The programme moves between the downright hilarious (think parties in San Francisco with Harry the Hippie) and the scarily real (police raids on illegal grow farms), but the the jovial and serious sides of the programme also meet on a number of occasions.

During a trip to Nonna Marijuana’s house for a three course meal, Bobby and Biggins happily shovel away bowls of marijuana-infused ice-cream. This gluttony does not come without its consequences and while the darts player throws up into a plastic bag on the bus, Biggins is guided to his room and put to bed by members of the production team.

Thankfully, this experience serves as a lesson to the pair and later in the series, a ‘Puff, Pass, Paint’ class - which is exactly what the title suggests - ends in hysterics.
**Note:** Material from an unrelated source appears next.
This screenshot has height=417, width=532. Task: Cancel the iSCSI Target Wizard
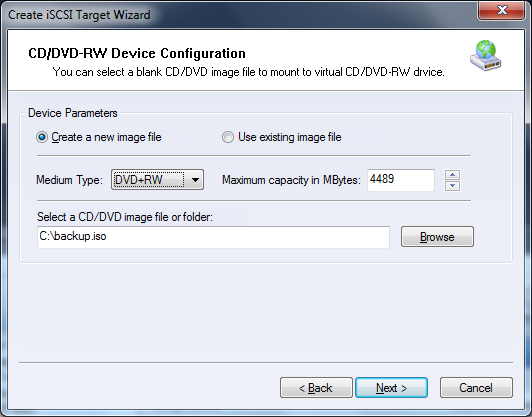(476, 387)
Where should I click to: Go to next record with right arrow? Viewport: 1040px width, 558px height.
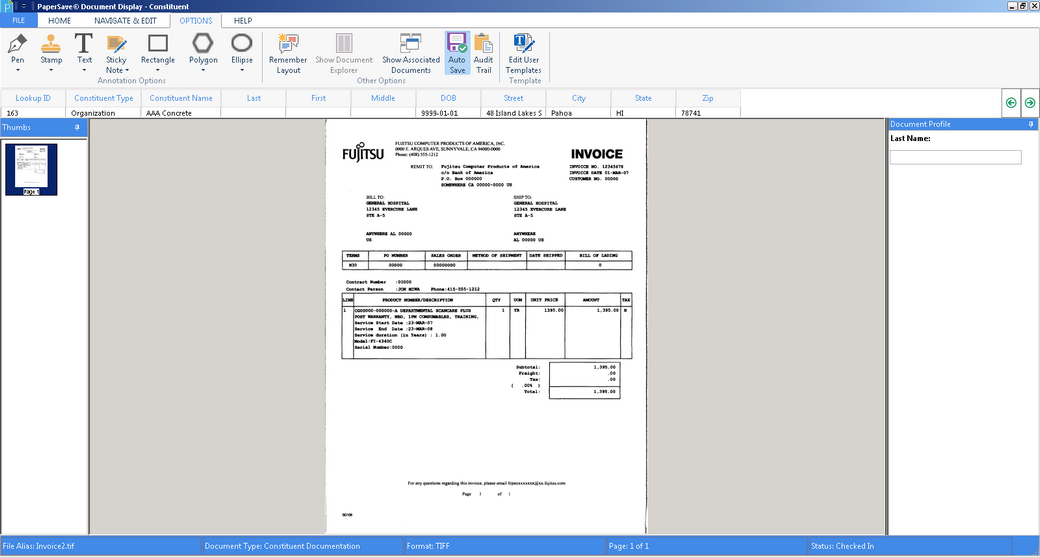(x=1029, y=102)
“This glass thing came around... this small glass thing with a little pipe and a very big aperture at the top, and this woman was taking it round and Linda had a little puff,” Pam explained. “It came to me and I couldn’t get anything so I took another puff and the woman said, ‘Oh no, that’s enough’. Then it went round to Bobby, he took a mighty puff. Within about five or 10 minutes, Bobby and I were in hysterics.

“I was a bit insecure about my cactus painting and I’d made it into an alien eventually. This girl said to me: ‘Oh that is great. I get your concept’.
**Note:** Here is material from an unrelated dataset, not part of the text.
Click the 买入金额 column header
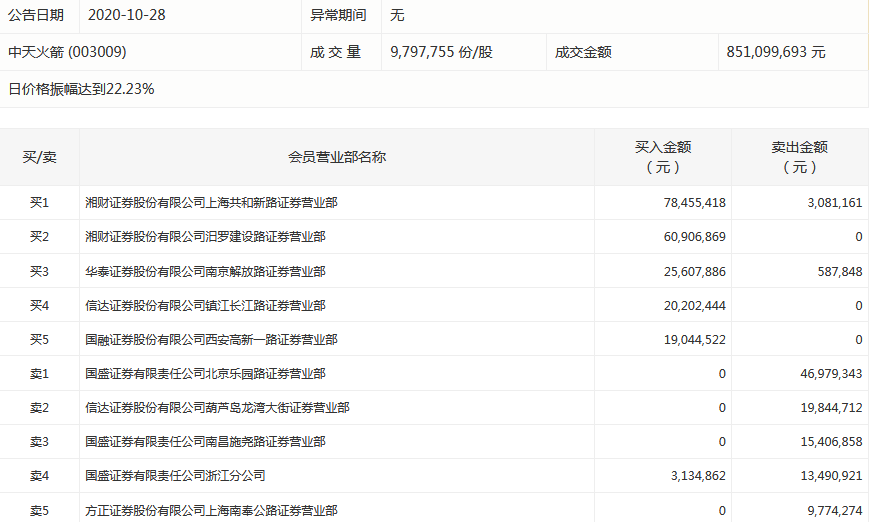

“And I’m looking at her, and all these others are looking at these young Americans as though they’re absolutely barking.”

Sadly, the gang did not sit up all night watching cartoons and eating Doritos, as Pam concluded: “We all slept the sleep of the innocent that night.”
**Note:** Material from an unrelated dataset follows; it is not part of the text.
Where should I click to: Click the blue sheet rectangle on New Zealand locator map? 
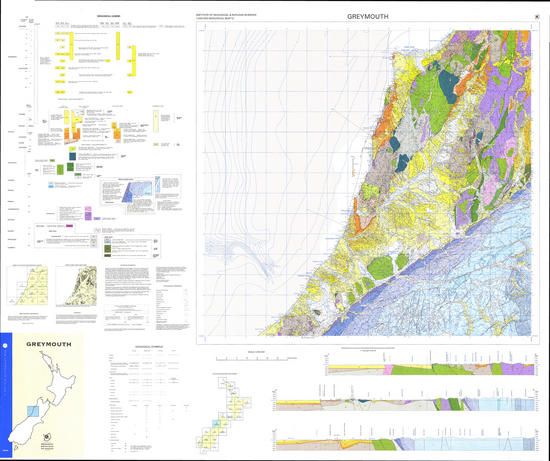33,411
It is admittedly odd to hear Pat Butcher talk about weed - especially when she uses a very matter-of-fact tone to say things like, “Indica is the one that takes you down, rather than sativa which gives you energy” - but this is exactly the point.

Pam hopes the unexpected band of travellers means viewers will be more likely to stop and listen to the points being made. This, paired with the primetime slot, means there’s every chance that will happen.

“I hope that people will actually get a better idea of the argument and the pros and cons, than they would if they were watching ‘Panorama’,” she said. “Because I think we’ll get more viewers. People will say, ‘What? Those old biddies are going on a trip?’. I think that will tickle people’s interest.”

‘Gone To Pot: American Road Trip’ airs on Monday 13, Wednesday 15 and Friday 17 November on ITV, at 9pm.